> [Assignment]
Omit all pictures. Print the remaining lines exactly, from the start of the data through the line containing "This screenshot has width=501, height=542.".

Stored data
____
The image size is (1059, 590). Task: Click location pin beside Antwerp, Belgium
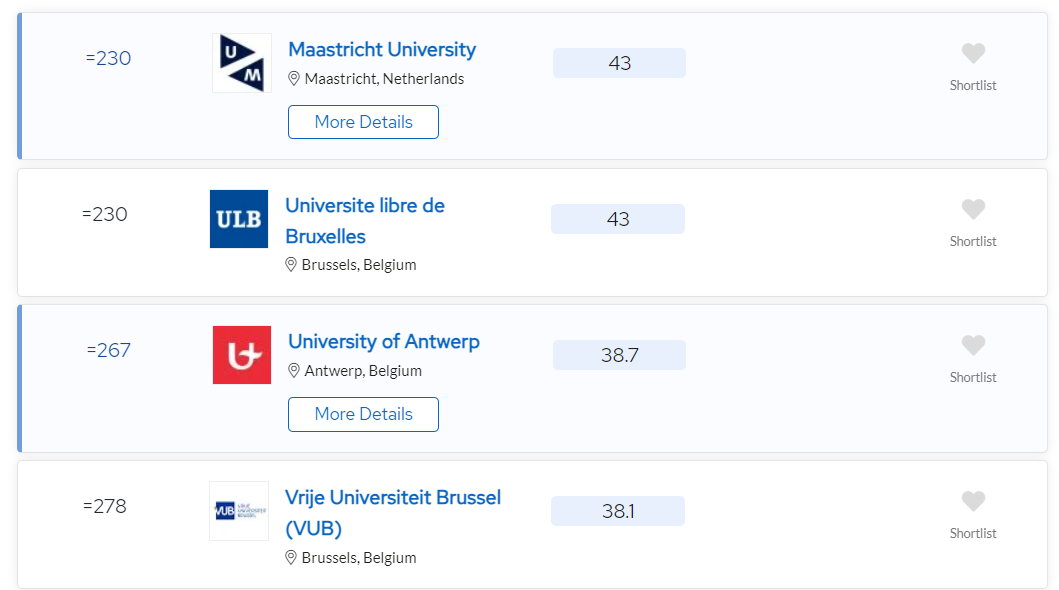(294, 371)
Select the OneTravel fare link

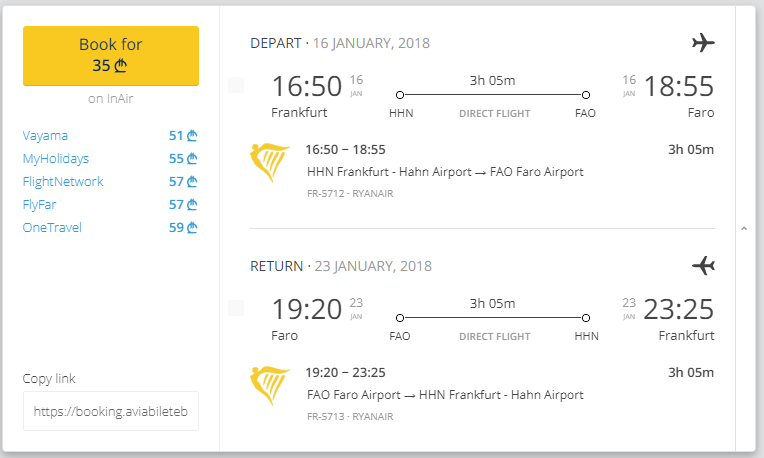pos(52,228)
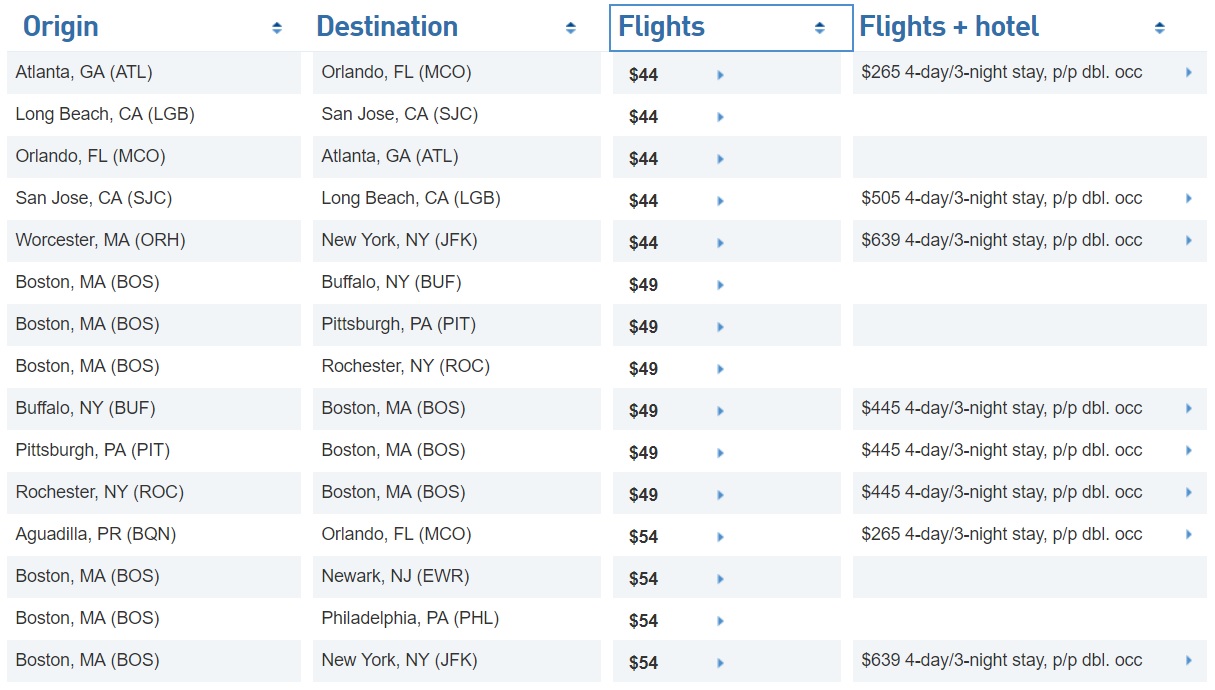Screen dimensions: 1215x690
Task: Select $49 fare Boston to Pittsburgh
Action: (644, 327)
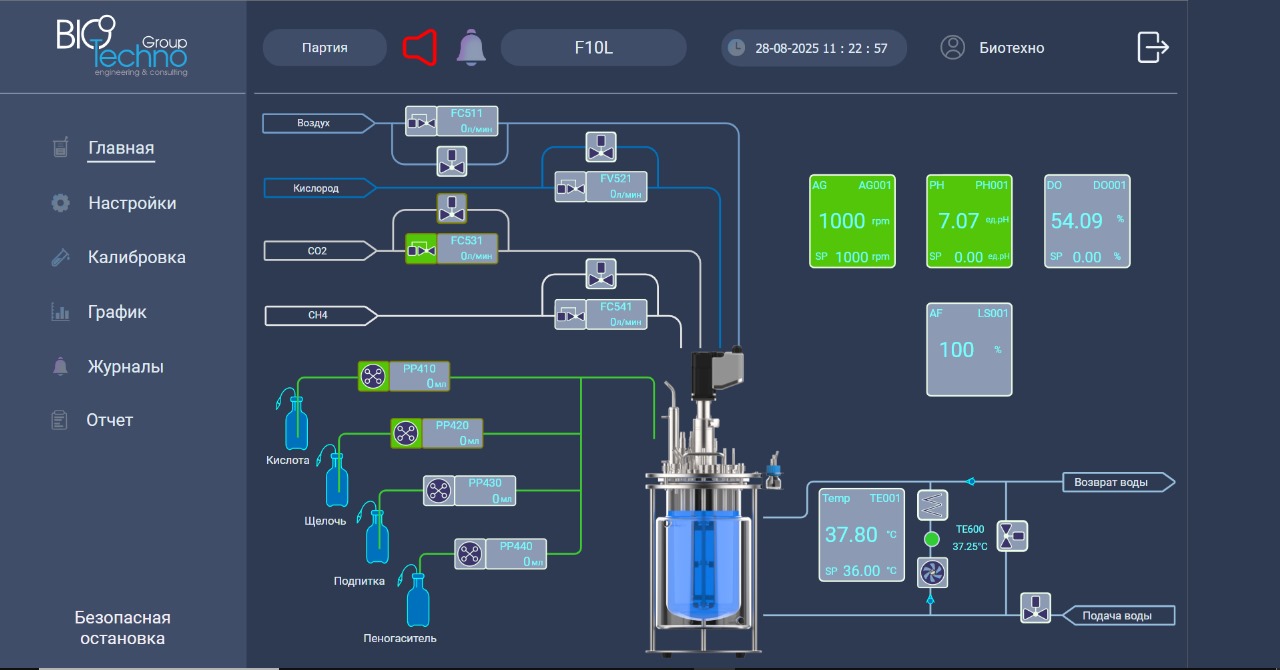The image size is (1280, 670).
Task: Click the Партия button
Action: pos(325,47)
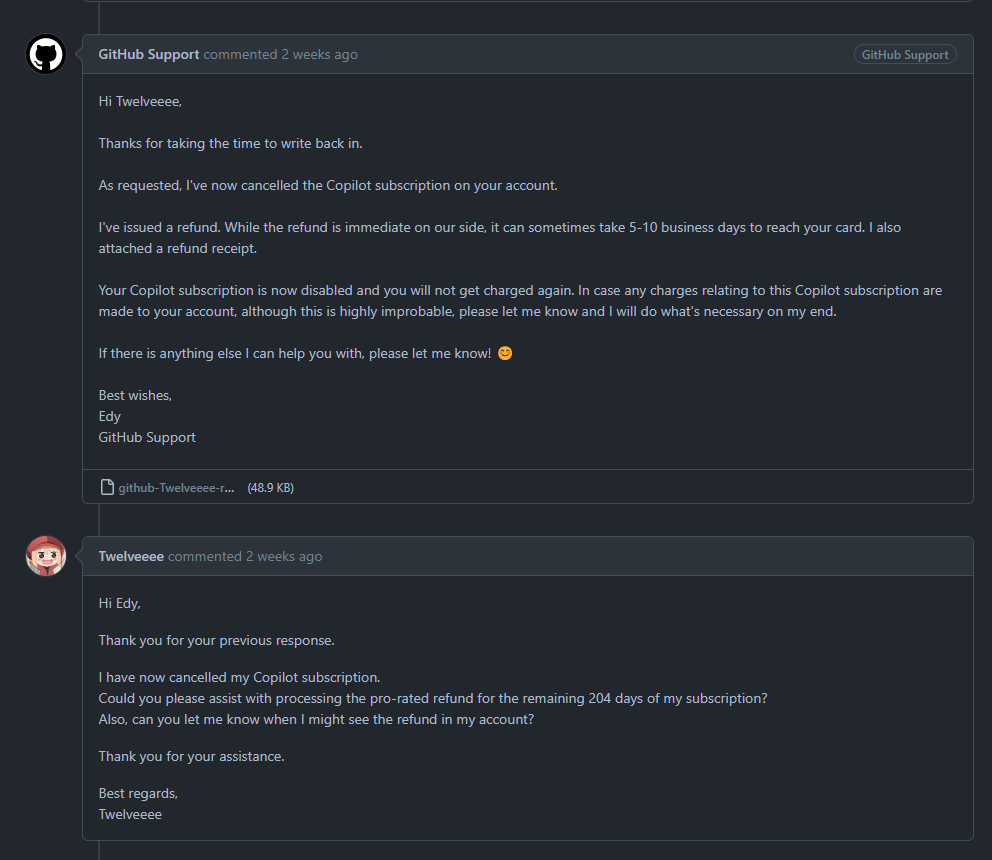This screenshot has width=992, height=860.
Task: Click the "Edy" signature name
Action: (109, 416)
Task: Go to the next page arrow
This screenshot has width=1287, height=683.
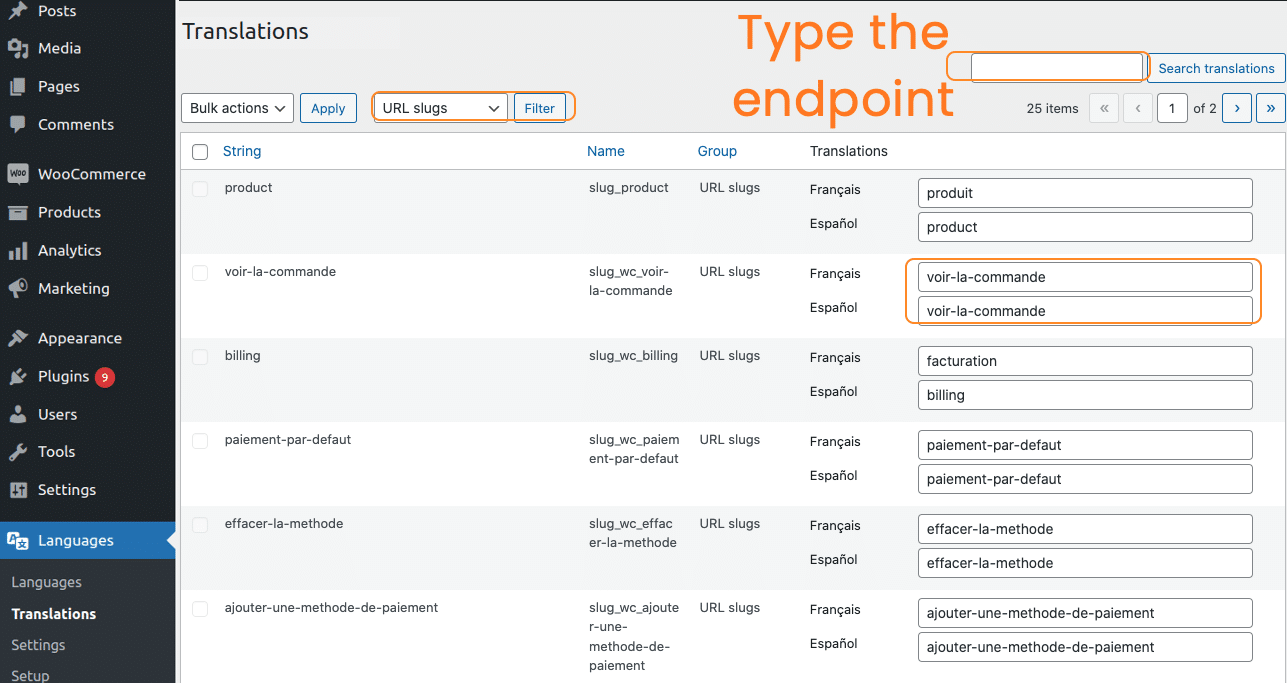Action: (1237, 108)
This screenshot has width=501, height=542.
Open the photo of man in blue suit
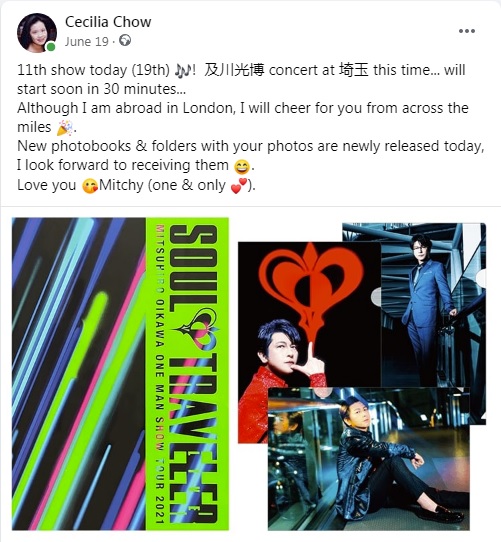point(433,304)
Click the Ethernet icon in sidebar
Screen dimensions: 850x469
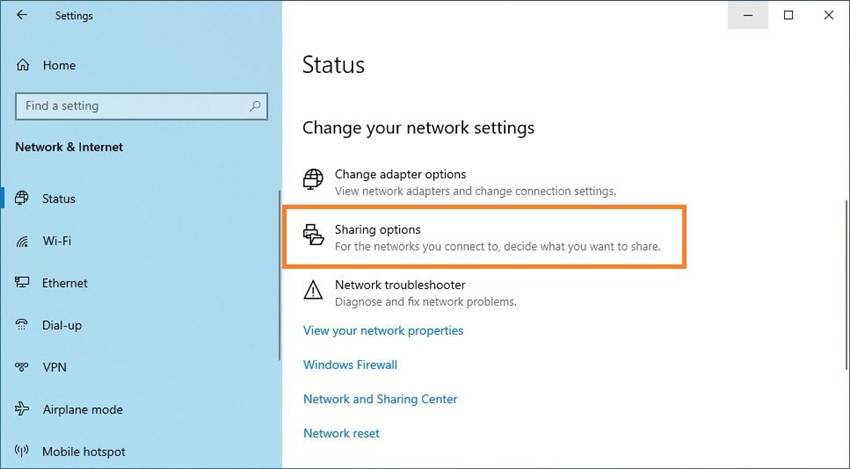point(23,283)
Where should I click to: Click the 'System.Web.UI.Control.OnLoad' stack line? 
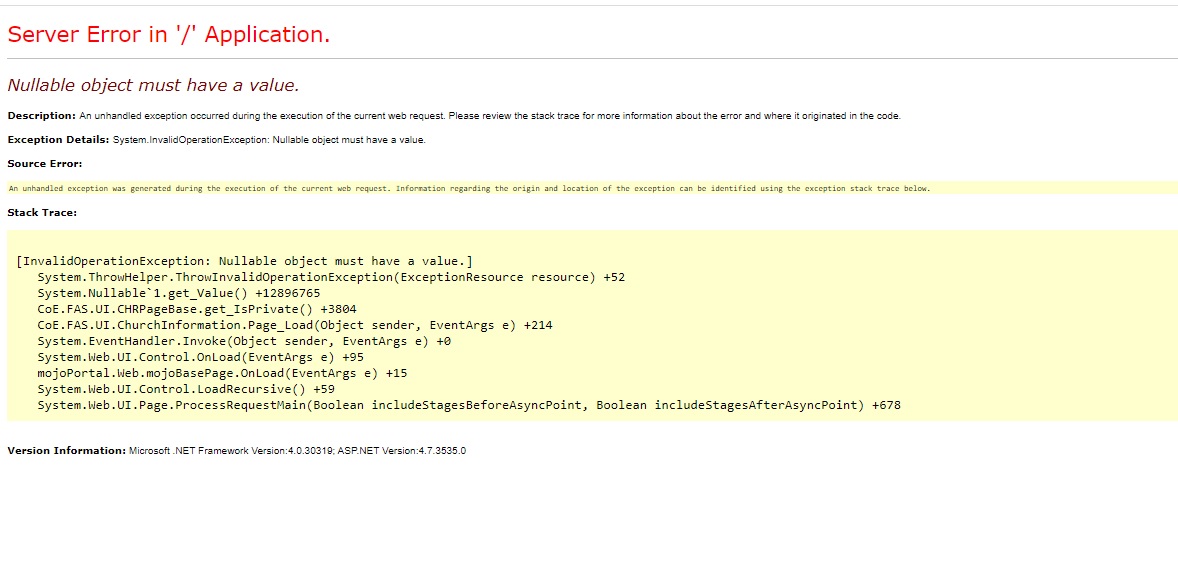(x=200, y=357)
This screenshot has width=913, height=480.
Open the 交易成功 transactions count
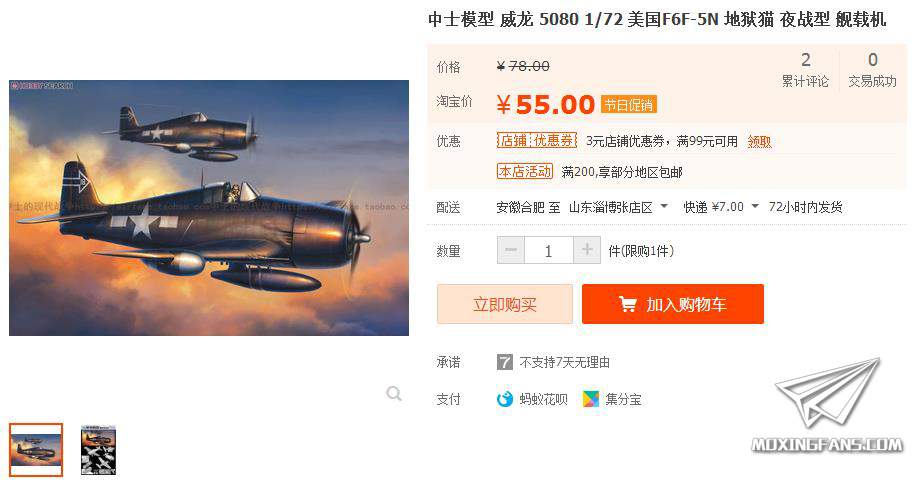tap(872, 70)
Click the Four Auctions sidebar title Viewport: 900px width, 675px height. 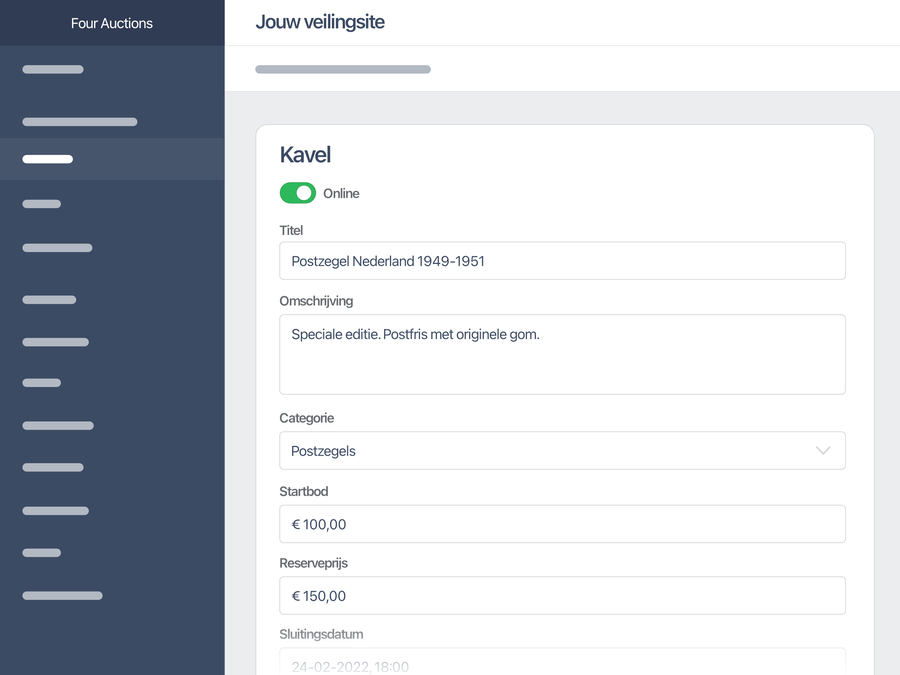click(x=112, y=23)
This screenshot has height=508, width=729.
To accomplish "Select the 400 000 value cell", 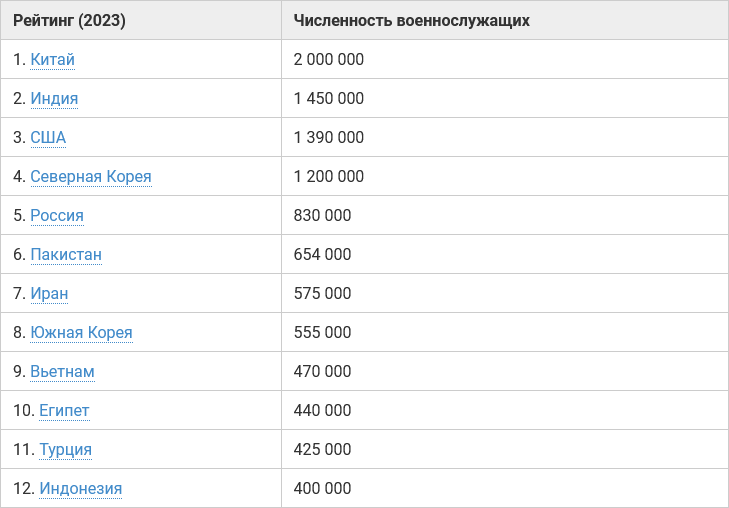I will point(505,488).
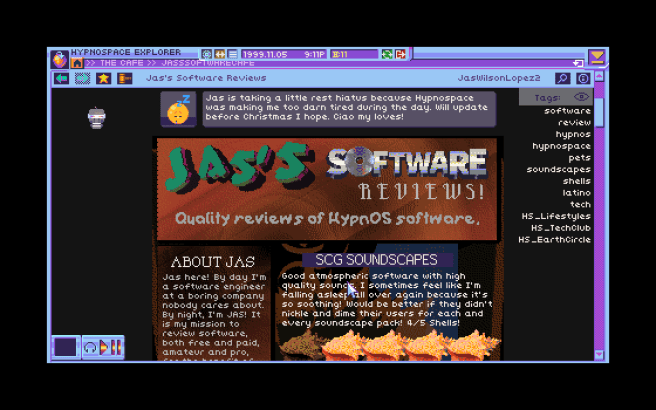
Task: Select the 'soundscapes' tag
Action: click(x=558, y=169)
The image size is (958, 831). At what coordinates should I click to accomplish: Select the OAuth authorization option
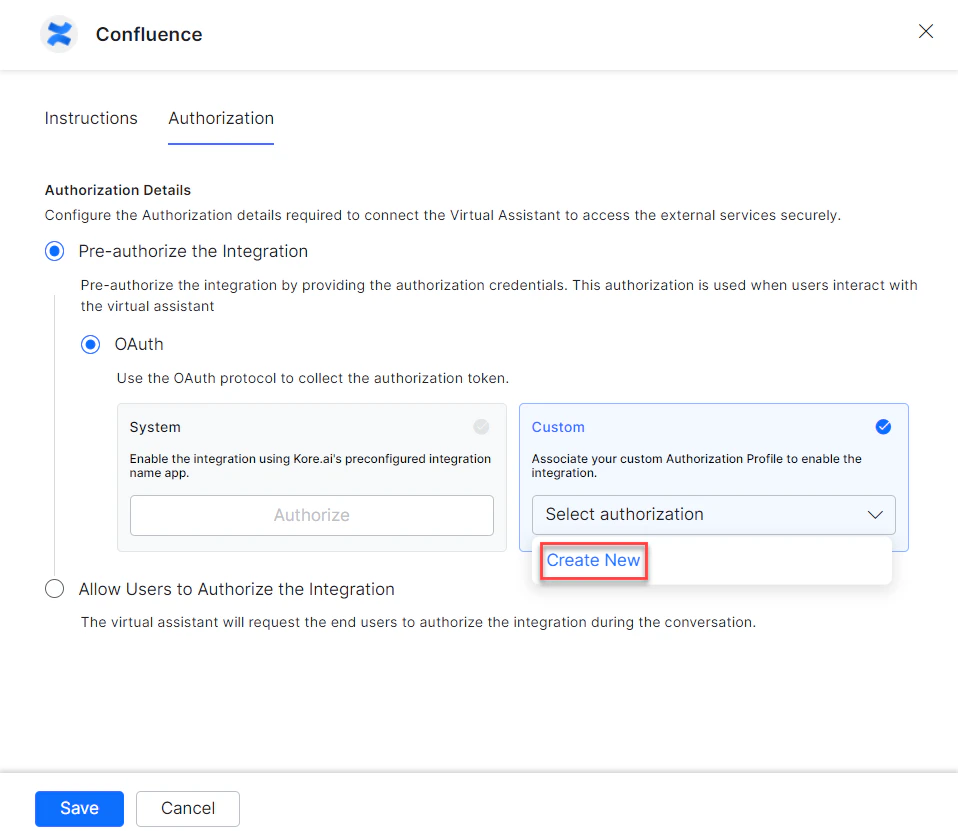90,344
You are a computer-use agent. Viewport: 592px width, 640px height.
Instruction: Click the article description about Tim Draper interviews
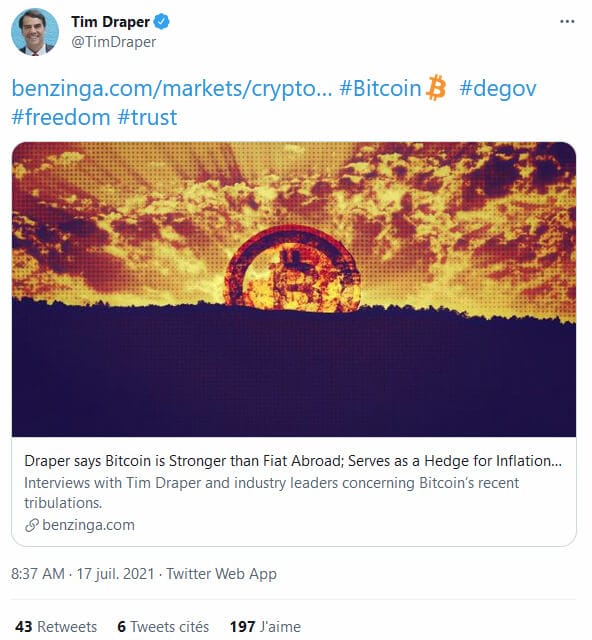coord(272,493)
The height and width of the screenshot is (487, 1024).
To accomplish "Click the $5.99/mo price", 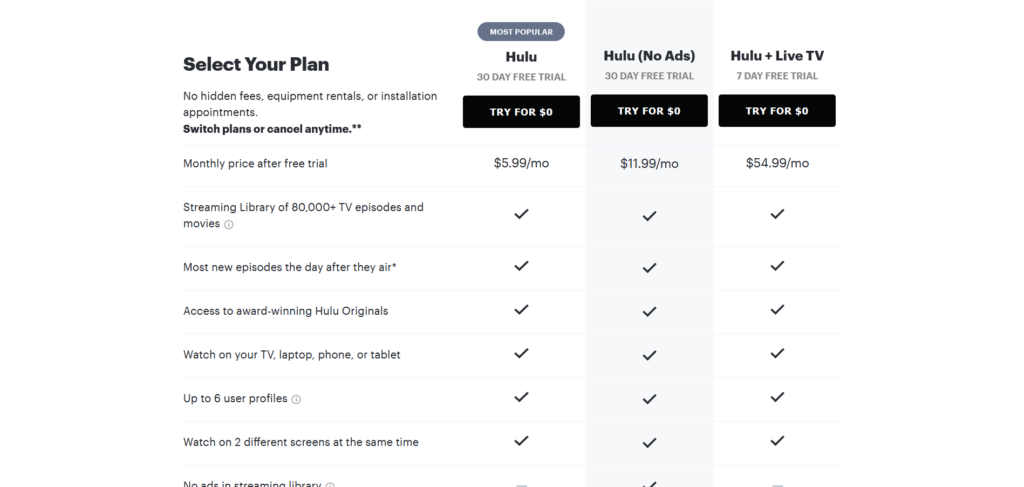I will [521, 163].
____
> [Response below]
The image size is (1059, 590). Task: Click location pin beside Antwerp, Belgium
(294, 371)
Select the OneTravel fare link

pos(52,228)
Screen dimensions: 1215x690
Task: Select $49 fare Boston to Pittsburgh
Action: (644, 327)
The image size is (1280, 670).
Task: Click the Партия button
Action: pos(325,47)
This screenshot has width=992, height=860.
Task: Click the "Edy" signature name
Action: (109, 416)
Task: Go to the next page arrow
This screenshot has width=1287, height=683.
Action: (1237, 108)
This screenshot has width=501, height=542.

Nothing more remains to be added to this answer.